======== Records

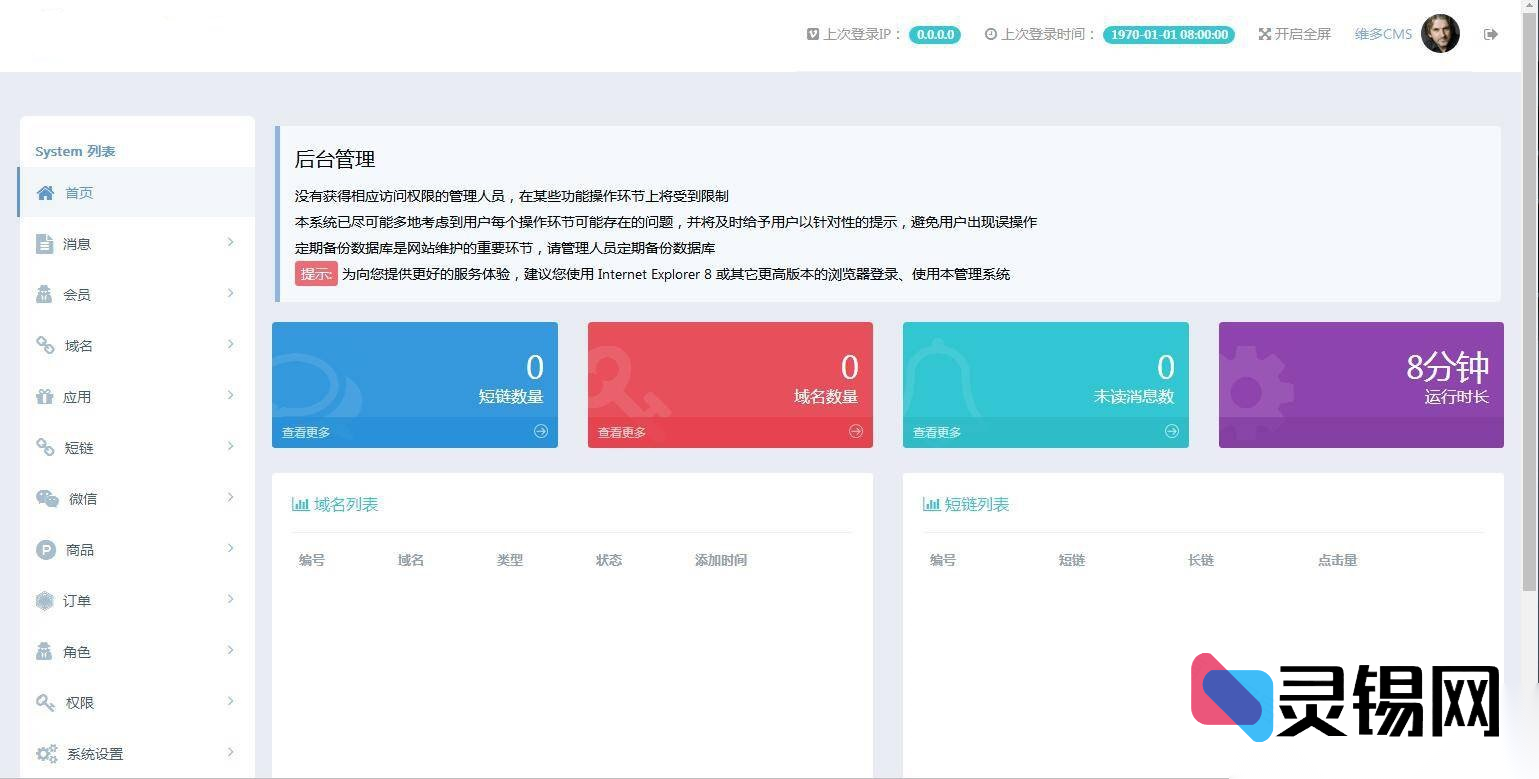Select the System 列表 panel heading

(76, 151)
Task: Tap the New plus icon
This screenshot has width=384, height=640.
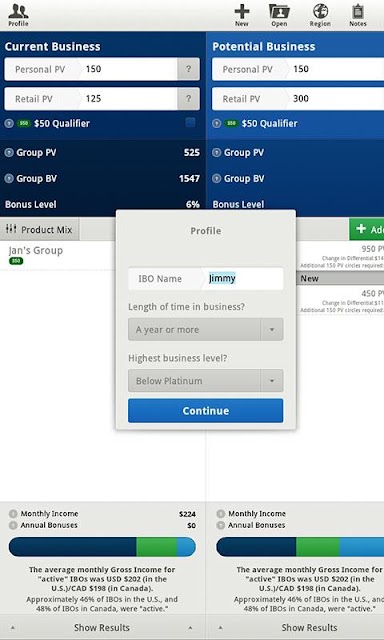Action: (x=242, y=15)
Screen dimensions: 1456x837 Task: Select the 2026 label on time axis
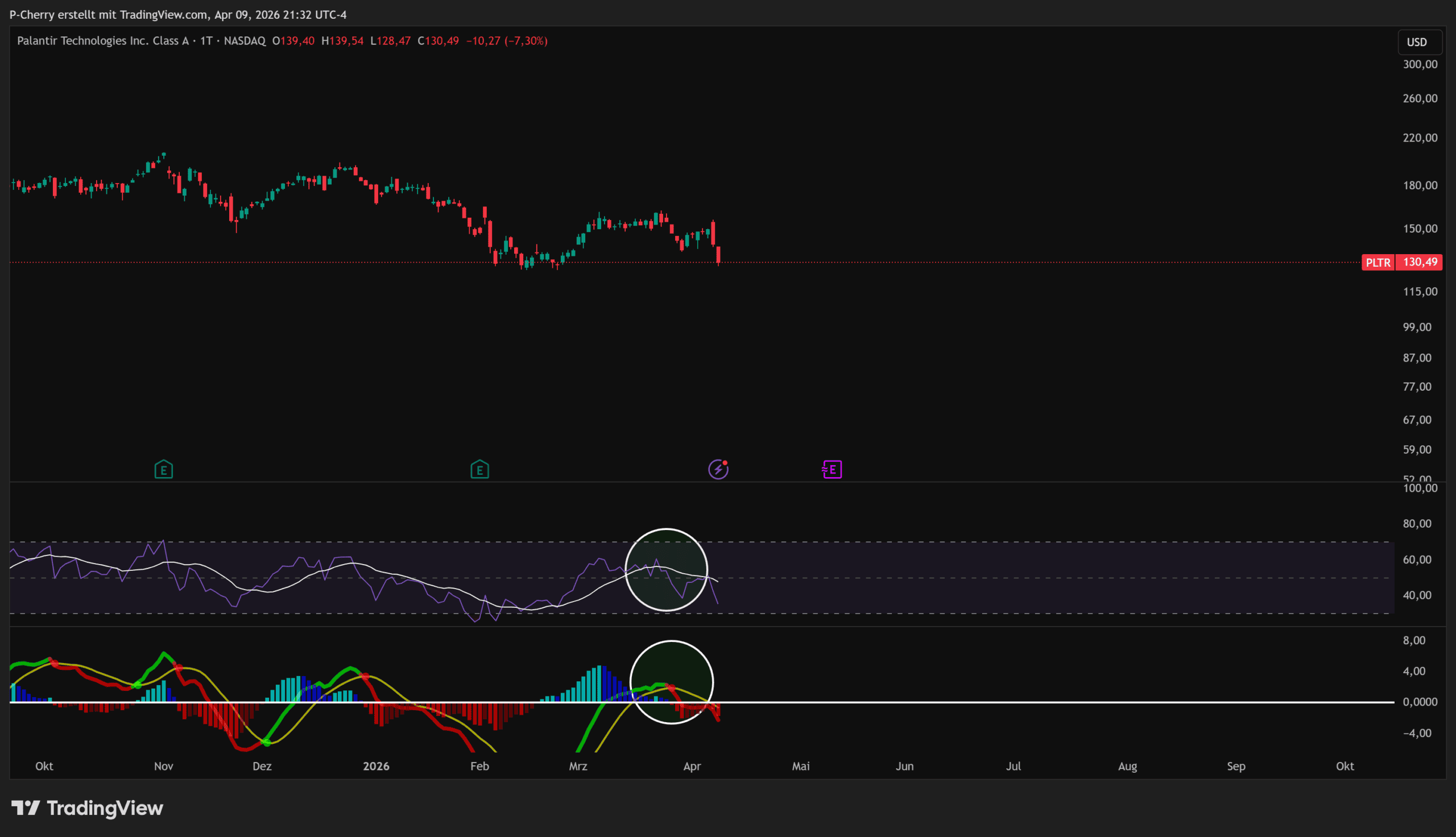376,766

================
======== Records

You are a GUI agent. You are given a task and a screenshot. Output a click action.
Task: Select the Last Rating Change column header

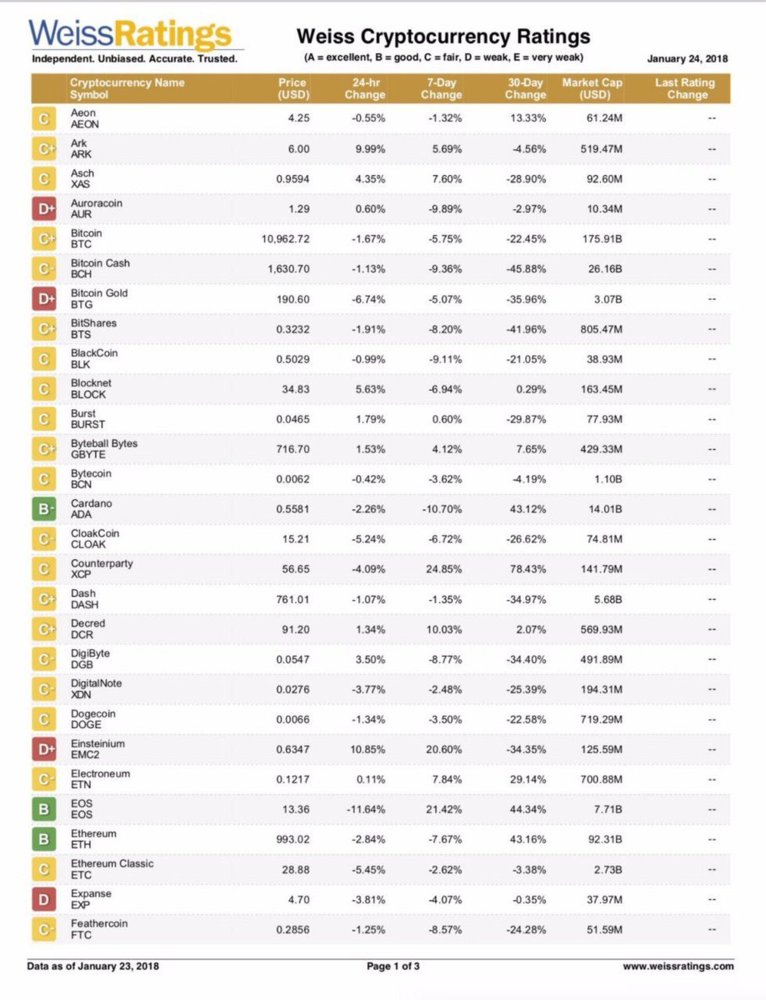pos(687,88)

================

- Given task
Quote the data from the line containing "You are a GUI" up to and including the line containing "pos(687,88)", without the pictures.

- Exercise response
You are a GUI agent. You are given a task and a screenshot. Output a click action.
Task: Select the Last Rating Change column header

pos(687,88)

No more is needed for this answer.